Late night study sessions, fast food, parties and unlimited dining hall desserts. These are often the downfall of college students despite the best healthy diet intentions.

Careful planning (and a fridge in your dorm room!) can go a long way, though, in overcoming these obstacles. Follow these tips to prevent "freshman bulge" and keep good eating habits on track:

Eat breakfast. Even if you're pressed for time, remember that it's important to start the day on the right foot. Scrambled eggs and whole-wheat toast, yogurt or cottage cheese and fruit, or a bowl of whole-grain hot or cold cereal are all good choices. Or just grab a whole-wheat bagel or pita, a piece of fruit and some skim milk.

Stock up on healthy snacks. Avoid the vending machine (and the candy, chips and ice cream) by stocking your dorm with nutritious snacks. Try fresh or dried fruit, low-fat yogurt, raw veggies, low-fat microwave popcorn, flavored rice cakes or whole-wheat crackers and low-fat cheese. Mid-afternoon, go for microwavable veggie or bean soup, instant oatmeal or hummus and crackers. Carry a piece of fruit and/or a healthy granola bar in your backpack in case you get the munchies between classes.

Limit fast food. It's not realistic to completely avoid fast food in college. You can try to choose wisely, though. Pizza with half the cheese, a grilled chicken or small roast beef sandwich, a baked potato or a green salad are all good choices. Limit high-fat foods like french fries, fried chicken or fish sandwiches and fatty salad dressings.

Be careful at the salad bar. It often includes some less-than-healthy choices. Stick mostly with leafy greens, raw vegetables, plain tuna or chicken, plain kidney beans or chickpeas and corn. Top it off with a drizzle of olive oil and vinegar, a handful of sunflower seeds and some grated Parmesan if it's offered. If you opt for creamy dressings, bacon bits and mayonnaise-based salads, the calories and fat may even exceed those of a burger and fries.

Manage your stress. Along with final exams, college life comes with changes and challenges that can be stressful. It's common to turn to comfort food or overeat to deal with the stress. To avoid this, look for healthy ways to cope other than eating. Journaling about your feelings, exercising, yoga classes and meditation may all be good alternatives to explore.

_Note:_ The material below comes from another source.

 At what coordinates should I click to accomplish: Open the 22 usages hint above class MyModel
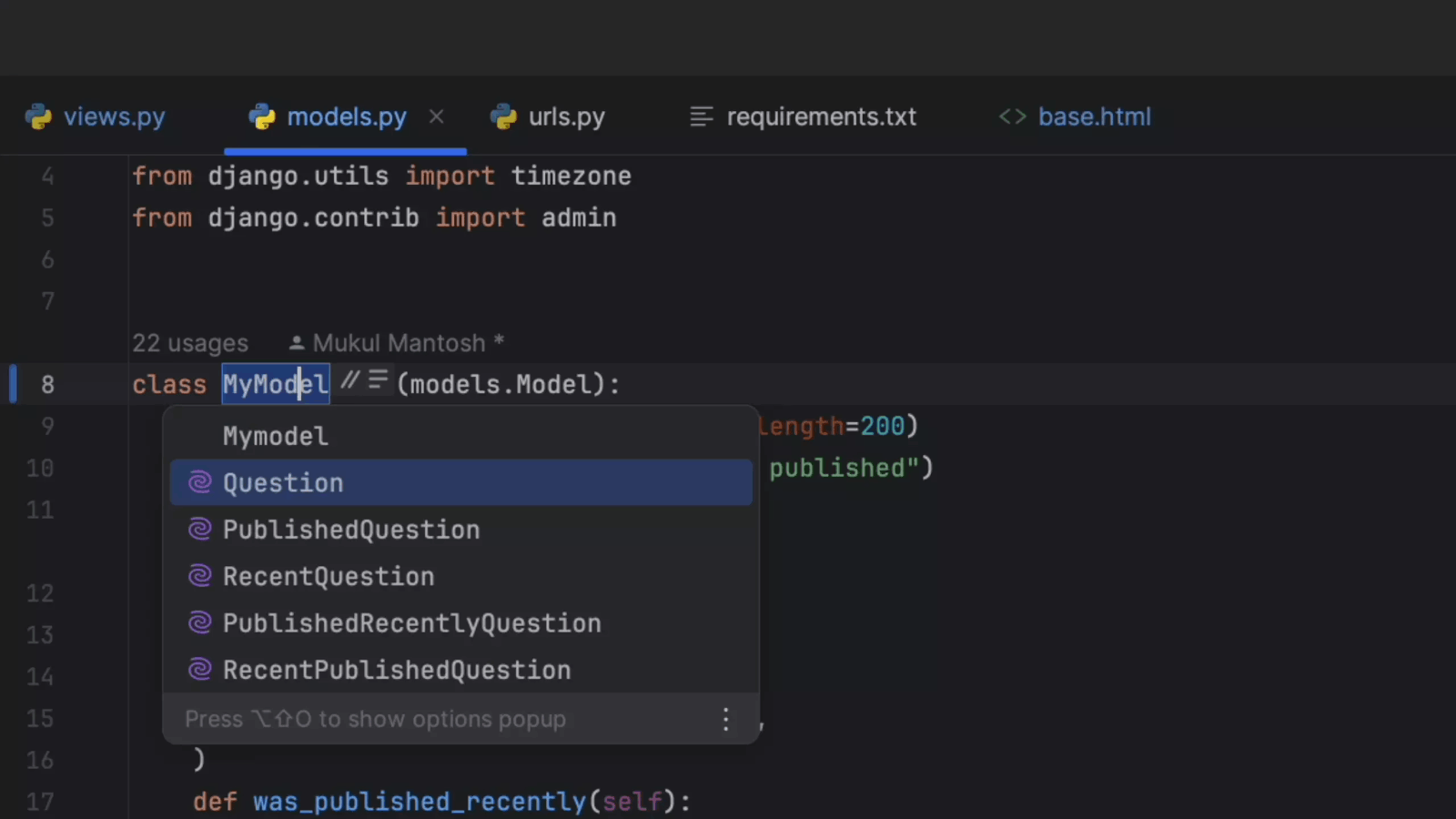coord(189,343)
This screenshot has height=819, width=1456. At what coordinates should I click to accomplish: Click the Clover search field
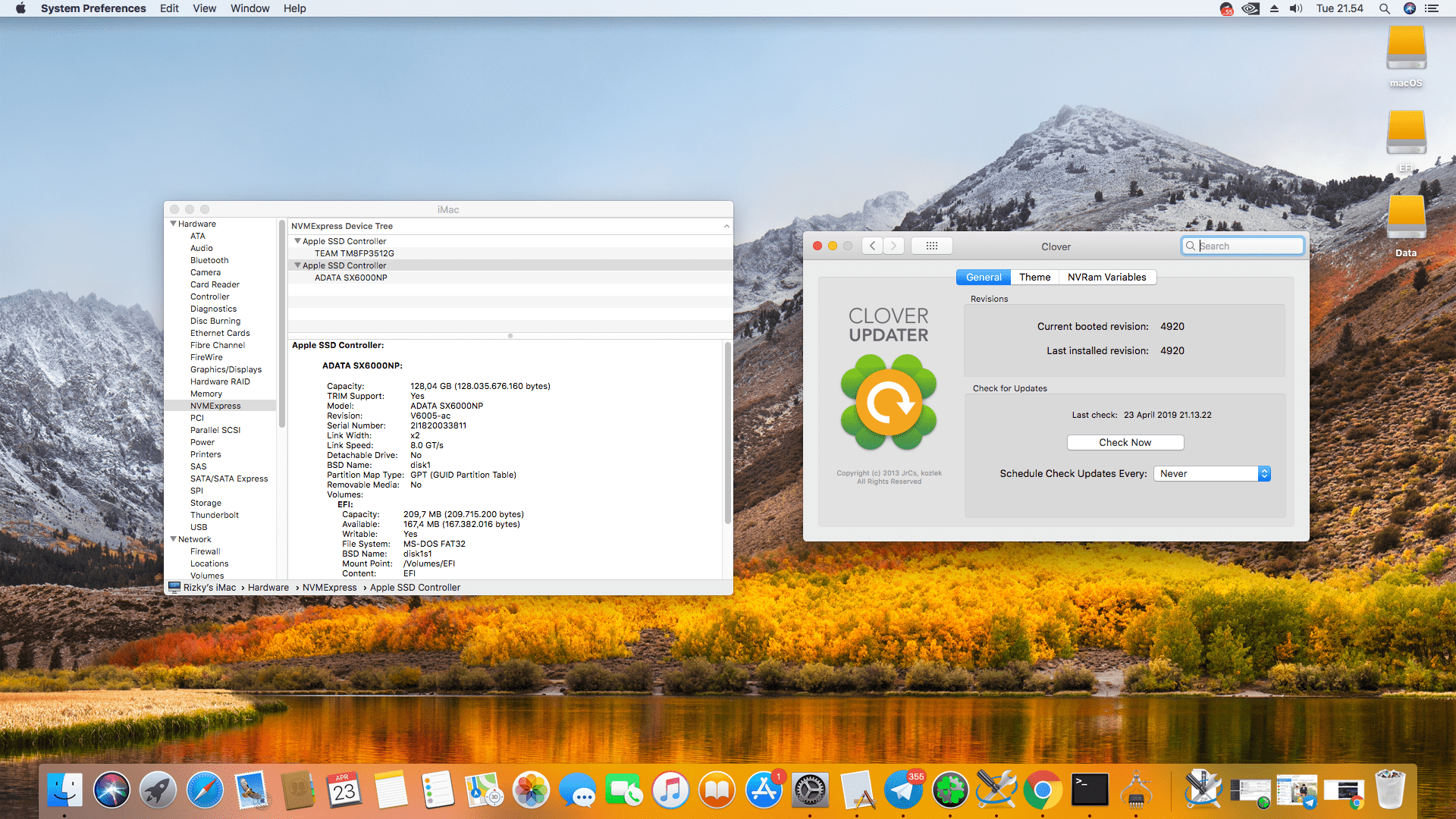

Mind what you drink. One light beer, glass of wine or ounce of liquor each has about 100 calories. This adds up quickly, especially if you add soda or juice. Also, it's easy to get hooked on bottomless refills of soda, which add hundreds of calories. Water, tea, skim milk and/or seltzer with a splash of juice are better choices.

Think outside the box. If chicken breast is served with fries and creamed spinach, ask for the chicken breast only. Slice it up over greens and veggies from the salad bar. Or pair it with some plain brown rice from the Chinese food or taco station. Your dining hall may also offer "make your own" options. Ask for stir-fried veggies and lean meats, or mix veggies into a tomato-based pasta dish.

Watch the dessert trap. Most dining halls offer an unlimited choice of ice cream, cakes and cookies. Without mom around to limit dessert to just one serving, you'll have to watch yourself when it comes to sweets. Pick one item and pair with some fresh fruit from the salad bar.

Before your bags are even packed, check out your school's Web site. Look for info on all the dining halls, snack bars and other food service operations. Some schools will even provide menu choices, nutrition facts, comment/feedback forms and other resources that will help to buy cialis daily a healthy eating strategy.